My son (45) just had his prostate removed. He caught a very aggressive type of cancer before it metastasized (we think). When he found out he needed a PET scan in early November, his urologist wanted to wait until after the holidays. That could have been fatal, as it turned out. He got the PET and had the surgery at the Mayo Clinic in MN on December 18th. His PSA is dropping and if gone completely on next test, he won’t need further treatment. The moral of the story is get GOOD advice, educate yourself, and take responsibility for your own care. If you need the surgery, make sure there is a pathologist IN the operating room. Otherwise, it’s a crap shoot whether they removed enough tissue and lymph nodes.
 
My PSA is for you to get your PSA checked every year.

This triggers my frustration about a discussion I had two days ago with my third urologist, the first two having retired, about whether someone of my age should continue to have PSA screenings.

As background, contrary to the 1990s, when PSA screening was all in sweeping vogue, the prostate cancer medical community is now obsessively focused on what they call "over diagnosis" and "over treatment" of prostate cancer because of high PSA signals. In order to reduce these over diagnoses and treatments at the population level, the various American associations of urologists, cancer specialists, and preventive medicine specialists all have differing guidelines as to what age groups should receive PSA screening, as do their Canadian and European counterparts. It's a cacophonous mess.

In general, to avoid over diagnosis and over treatment of prostate cancer, these guidelines essentially specify that young men and old men shouldn't get screened. The age guidelines vary from association to association, along with some other factors, but a general idea is that men under 50 (or 45) or over 70 (or 75) just shouldn't bother getting PSA screened. The logic for old men seems to be that if no one sees a PSA signal of potential cancer in these men, no one will be tempted to over diagnose or over treat them for prostate cancer—and, besides, most of these old men will die of something else before their cancers fatally metastasize.

For myself, I don't care about POPULATION level guidelines or what may kill MOST old men. I only care about ME, my life. From my perspective, it is undeniable that some percentage of older men, albeit a minority, will develop an aggressive prostate cancer that can be detected by a PSA screen and that some of them could have their life prolonged by a swift and appropriate surgical or other medical treatment. For that reason, I argued to my urologist that I prefer to continue PSA screenings (and DREs) even though with my (knock on wood) low PSA history I'm likely to die of something other than prostate cancer.

He went along with my preference, although I could tell that he was annoyed that I knew so much about this issue, and about simple Aristotelian logic, and had the temerity to challenge his "vast experience."
 
This triggers my frustration about a discussion I had two days ago with my third urologist, the first two having retired, about whether someone of my age should continue to have PSA screenings.

As background, contrary to the 1990s, when PSA screening was all in sweeping vogue, the prostate cancer medical community is now obsessively focused on what they call "over diagnosis" and "over treatment" of prostate cancer because of high PSA signals. In order to reduce these over diagnoses and treatments at the population level, the various American associations of urologists, cancer specialists, and preventive medicine specialists all have differing guidelines as to what age groups should receive PSA screening, as do their Canadian and European counterparts. It's a cacophonous mess.

In general, to avoid over diagnosis and over treatment of prostate cancer, these guidelines essentially specify that young men and old men shouldn't get screened. The age guidelines vary from association to association, along with some other factors, but a general idea is that men under 50 (or 45) or over 70 (or 75) just shouldn't bother getting PSA screened. The logic for old me seems to be that if no one sees a PSA signal of potential cancer in these men, no one will be tempted to over diagnose or over treat them for prostate cancer—and, besides, most of these old men will die of something else before their cancers fatally metastasize.

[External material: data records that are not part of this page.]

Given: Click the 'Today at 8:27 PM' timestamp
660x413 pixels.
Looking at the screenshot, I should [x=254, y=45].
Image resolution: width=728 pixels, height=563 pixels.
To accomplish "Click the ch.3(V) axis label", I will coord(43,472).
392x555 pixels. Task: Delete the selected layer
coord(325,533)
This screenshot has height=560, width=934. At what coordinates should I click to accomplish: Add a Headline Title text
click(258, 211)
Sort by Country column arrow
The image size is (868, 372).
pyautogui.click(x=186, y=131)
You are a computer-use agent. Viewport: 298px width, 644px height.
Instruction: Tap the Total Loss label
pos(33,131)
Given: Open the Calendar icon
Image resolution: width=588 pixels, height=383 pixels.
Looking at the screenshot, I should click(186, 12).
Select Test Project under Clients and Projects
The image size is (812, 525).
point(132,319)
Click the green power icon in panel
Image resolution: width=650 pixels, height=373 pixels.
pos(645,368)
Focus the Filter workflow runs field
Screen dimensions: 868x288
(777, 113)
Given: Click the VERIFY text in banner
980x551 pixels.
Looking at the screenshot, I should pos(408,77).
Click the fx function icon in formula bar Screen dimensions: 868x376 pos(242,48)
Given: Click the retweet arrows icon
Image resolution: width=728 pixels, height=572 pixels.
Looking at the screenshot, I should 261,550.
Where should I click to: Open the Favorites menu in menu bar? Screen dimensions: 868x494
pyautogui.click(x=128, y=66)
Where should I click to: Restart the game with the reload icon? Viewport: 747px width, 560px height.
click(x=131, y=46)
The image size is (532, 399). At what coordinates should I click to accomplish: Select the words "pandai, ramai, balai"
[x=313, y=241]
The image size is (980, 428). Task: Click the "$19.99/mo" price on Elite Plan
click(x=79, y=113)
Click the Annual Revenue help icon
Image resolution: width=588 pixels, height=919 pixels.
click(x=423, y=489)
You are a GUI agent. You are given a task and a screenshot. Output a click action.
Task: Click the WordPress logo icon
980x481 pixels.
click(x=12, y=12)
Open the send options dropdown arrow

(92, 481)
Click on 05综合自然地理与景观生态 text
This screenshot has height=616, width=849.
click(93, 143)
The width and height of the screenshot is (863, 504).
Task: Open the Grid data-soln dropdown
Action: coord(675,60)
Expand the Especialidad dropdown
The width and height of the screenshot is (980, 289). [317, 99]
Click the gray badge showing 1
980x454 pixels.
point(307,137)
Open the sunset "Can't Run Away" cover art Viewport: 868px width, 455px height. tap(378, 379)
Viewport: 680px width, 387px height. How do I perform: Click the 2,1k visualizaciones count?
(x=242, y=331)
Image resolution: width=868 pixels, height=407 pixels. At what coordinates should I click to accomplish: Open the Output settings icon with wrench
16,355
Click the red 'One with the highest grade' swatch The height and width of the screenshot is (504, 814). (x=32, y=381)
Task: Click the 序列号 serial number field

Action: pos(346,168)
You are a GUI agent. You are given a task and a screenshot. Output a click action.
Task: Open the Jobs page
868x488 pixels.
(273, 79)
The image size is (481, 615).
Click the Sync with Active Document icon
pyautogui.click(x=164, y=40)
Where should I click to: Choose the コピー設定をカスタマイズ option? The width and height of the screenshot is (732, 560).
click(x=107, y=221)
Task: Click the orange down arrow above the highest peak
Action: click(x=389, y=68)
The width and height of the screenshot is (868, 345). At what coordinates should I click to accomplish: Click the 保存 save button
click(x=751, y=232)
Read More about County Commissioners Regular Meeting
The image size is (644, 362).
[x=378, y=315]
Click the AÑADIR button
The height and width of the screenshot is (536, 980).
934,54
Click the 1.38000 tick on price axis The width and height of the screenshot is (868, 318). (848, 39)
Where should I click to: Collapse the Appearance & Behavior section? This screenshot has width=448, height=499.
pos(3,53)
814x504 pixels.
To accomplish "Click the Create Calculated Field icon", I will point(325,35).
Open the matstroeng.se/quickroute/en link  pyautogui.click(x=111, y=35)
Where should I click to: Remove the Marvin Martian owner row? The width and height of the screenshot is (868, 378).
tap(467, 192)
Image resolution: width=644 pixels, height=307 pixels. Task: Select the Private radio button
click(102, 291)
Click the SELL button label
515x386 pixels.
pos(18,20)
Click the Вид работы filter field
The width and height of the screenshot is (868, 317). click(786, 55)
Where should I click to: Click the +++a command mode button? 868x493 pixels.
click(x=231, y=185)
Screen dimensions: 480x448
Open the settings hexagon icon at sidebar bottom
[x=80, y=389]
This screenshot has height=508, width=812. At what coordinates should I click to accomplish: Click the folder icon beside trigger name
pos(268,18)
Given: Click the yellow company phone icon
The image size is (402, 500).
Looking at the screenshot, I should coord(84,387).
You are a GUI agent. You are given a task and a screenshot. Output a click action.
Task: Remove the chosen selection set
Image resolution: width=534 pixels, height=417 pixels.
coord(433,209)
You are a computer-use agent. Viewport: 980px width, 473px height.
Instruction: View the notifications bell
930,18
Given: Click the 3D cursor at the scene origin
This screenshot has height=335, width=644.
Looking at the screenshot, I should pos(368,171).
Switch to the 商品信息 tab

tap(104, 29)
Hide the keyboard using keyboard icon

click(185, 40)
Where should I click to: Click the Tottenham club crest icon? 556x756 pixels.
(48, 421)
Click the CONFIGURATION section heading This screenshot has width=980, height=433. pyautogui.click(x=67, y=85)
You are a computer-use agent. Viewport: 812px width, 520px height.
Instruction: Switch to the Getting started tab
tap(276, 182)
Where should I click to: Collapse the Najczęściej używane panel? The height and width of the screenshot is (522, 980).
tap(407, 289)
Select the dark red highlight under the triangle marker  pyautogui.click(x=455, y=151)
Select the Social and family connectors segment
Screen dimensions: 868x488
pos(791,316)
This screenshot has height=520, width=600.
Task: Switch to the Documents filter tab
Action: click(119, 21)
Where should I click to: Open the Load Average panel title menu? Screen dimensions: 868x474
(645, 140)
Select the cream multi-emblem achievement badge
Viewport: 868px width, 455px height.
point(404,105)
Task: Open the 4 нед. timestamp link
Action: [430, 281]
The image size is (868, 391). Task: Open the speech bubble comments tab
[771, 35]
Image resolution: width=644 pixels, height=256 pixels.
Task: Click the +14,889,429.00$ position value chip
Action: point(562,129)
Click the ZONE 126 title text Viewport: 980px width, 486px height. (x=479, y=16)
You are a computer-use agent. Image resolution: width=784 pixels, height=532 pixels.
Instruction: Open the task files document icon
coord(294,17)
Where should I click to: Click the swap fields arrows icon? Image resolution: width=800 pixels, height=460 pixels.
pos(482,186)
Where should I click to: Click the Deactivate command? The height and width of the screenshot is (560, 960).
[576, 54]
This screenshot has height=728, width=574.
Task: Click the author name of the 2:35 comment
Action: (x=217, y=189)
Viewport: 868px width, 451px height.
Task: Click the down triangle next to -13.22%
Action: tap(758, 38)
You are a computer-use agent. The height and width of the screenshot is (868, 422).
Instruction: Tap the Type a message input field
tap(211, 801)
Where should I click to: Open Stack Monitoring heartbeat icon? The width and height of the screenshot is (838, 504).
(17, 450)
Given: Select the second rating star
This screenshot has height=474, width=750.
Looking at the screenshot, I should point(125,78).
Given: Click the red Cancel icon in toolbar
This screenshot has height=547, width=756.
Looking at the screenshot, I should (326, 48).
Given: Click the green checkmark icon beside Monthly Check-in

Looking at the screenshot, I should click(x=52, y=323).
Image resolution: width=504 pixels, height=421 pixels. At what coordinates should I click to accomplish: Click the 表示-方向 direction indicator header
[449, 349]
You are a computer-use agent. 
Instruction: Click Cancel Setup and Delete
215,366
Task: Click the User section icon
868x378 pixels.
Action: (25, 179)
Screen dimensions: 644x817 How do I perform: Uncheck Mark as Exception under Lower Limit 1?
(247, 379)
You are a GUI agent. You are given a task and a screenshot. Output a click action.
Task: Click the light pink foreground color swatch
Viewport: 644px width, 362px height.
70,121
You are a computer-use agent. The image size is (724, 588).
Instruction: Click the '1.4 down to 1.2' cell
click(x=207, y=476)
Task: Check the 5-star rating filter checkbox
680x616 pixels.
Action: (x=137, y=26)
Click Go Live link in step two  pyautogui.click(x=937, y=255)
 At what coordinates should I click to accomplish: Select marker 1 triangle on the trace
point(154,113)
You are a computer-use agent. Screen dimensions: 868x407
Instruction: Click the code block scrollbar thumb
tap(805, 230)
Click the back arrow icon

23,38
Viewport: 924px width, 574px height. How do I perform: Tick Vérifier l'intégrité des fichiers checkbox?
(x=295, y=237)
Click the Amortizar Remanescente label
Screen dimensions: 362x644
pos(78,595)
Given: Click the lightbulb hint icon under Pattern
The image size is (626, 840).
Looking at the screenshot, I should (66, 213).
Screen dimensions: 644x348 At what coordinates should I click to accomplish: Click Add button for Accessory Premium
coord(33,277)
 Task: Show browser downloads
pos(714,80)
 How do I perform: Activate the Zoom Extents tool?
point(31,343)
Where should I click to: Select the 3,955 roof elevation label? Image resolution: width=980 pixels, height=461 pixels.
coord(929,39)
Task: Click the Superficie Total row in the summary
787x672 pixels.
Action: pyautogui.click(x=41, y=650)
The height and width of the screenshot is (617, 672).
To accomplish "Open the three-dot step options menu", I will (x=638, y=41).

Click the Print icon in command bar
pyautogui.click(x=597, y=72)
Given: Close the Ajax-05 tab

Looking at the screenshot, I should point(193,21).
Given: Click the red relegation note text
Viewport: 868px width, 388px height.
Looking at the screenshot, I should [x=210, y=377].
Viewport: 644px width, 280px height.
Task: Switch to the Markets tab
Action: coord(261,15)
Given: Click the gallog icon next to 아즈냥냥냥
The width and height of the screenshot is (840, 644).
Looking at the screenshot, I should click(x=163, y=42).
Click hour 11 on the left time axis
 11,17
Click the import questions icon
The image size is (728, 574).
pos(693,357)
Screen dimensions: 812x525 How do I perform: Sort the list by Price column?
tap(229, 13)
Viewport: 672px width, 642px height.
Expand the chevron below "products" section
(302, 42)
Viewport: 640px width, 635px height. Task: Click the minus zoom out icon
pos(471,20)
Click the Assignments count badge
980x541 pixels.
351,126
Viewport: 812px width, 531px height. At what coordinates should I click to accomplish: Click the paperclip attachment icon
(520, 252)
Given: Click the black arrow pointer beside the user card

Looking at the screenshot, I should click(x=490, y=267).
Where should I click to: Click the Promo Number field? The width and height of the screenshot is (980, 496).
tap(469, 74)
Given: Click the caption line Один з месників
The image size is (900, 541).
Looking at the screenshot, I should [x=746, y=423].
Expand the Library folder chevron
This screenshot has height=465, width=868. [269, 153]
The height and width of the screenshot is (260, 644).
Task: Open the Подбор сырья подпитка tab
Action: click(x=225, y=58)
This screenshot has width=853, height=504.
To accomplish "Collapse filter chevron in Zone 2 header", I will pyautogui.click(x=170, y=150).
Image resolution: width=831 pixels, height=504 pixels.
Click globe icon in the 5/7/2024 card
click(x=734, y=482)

For myself, I don't care about POPULATION level guidelines or what may kill MOST old men. I only care about ME, my life. From my perspective, it is undeniable that some percentage of older men, albeit a minority, will develop an aggressive prostate cancer that can be detected by a PSA screen and that some of them could have their life prolonged by a swift and appropriate surgical or other medical treatment. For that reason, I argued to my urologist that I prefer to continue PSA screenings (and DREs) even though with my (knock on wood) low PSA history I'm likely to die of something other than prostate cancer.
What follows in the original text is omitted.